Glia: A Human-Inspired AI for Automated Systems Design and Optimization
Pouya Hamadanian, Pantea Karimi, Arash Nasr-Esfahany, Kimia Noorbakhsh, Joseph Chandler, Ali ParandehGheibi, Mohammad Alizadeh, Hari Balakrishnan
TL;DR
Glia tackles the problem of designing and optimizing complex networked systems with AI by leveraging a human-inspired, multi-agent workflow of LLMs. It combines a front-end, reasoning agents, and an evaluation framework to ground abstract reasoning in empirical data, producing interpretable designs instead of opaque policies. In a case study on LLM-serving in a distributed GPU cluster, Glia derives novel routing, scheduling, and autoscaling algorithms that outperform baselines and transfer to real systems, while adapting to changing workloads.

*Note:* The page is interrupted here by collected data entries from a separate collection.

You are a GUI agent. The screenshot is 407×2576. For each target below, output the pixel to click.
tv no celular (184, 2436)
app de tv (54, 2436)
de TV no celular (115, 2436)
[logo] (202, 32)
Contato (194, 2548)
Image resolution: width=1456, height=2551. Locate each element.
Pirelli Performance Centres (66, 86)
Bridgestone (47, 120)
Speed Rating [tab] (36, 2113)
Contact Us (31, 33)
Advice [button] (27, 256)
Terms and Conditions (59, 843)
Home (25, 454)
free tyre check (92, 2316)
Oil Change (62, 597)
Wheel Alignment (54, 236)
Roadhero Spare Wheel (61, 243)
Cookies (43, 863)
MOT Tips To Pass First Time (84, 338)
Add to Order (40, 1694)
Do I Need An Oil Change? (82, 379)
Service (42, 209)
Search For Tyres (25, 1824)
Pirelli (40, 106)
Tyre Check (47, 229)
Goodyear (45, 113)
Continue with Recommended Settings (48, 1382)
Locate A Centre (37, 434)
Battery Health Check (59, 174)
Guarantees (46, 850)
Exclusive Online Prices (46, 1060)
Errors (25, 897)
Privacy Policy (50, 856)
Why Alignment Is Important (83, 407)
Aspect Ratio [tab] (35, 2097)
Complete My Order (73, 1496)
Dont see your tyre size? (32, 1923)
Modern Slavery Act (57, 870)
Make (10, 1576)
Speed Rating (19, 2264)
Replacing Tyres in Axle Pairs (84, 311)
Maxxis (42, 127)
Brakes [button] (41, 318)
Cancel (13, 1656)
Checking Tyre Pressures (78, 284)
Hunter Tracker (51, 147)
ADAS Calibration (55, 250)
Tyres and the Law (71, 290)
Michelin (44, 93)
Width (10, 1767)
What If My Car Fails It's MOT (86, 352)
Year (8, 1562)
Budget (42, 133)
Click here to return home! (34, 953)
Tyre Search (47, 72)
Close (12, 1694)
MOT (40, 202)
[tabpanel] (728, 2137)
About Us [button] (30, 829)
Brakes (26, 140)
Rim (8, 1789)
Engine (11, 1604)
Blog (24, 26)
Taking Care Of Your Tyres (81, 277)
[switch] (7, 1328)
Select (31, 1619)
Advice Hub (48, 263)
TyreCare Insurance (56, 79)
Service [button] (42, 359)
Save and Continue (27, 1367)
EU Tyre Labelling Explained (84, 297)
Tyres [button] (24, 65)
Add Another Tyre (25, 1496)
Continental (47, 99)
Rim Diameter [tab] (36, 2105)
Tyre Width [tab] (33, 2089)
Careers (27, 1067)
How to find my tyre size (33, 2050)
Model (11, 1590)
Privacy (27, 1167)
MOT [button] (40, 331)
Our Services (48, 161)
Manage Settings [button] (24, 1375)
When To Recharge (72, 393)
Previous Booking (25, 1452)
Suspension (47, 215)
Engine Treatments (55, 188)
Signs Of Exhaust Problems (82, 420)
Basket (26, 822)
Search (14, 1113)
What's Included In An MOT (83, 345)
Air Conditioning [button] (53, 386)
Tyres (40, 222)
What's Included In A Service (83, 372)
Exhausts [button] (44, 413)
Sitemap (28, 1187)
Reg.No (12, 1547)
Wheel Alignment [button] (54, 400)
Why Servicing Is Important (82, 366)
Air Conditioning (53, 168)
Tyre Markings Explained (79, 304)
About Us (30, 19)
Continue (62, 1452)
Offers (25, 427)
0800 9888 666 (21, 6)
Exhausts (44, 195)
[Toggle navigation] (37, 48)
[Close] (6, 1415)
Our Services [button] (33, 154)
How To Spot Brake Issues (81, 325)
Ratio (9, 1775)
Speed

The work demonstrates that structured, reasoning-driven exploration with continuous evaluation can yield creative, robust, and interpretable solutions for challenging systems problems.
Abstract
Can an AI autonomously design mechanisms for computer systems on par with the creativity and reasoning of human experts? We present Glia, an AI architecture for networked systems design that uses large language models (LLMs) in a human-inspired, multi-agent workflow. Each agent specializes in reasoning, experimentation, and analysis, collaborating through an evaluation framework that grounds abstract reasoning in empirical feedback. Unlike prior ML-for-systems methods that optimize black-box policies, Glia generates interpretable designs and exposes its reasoning process. When applied to a distributed GPU cluster for LLM inference, it produces new algorithms for request routing, scheduling, and auto-scaling that perform at human-expert levels in significantly less time, while yielding novel insights into workload behavior. Our results suggest that by combining reasoning LLMs with structured experimentation, an AI can produce creative and understandable designs for complex systems problems.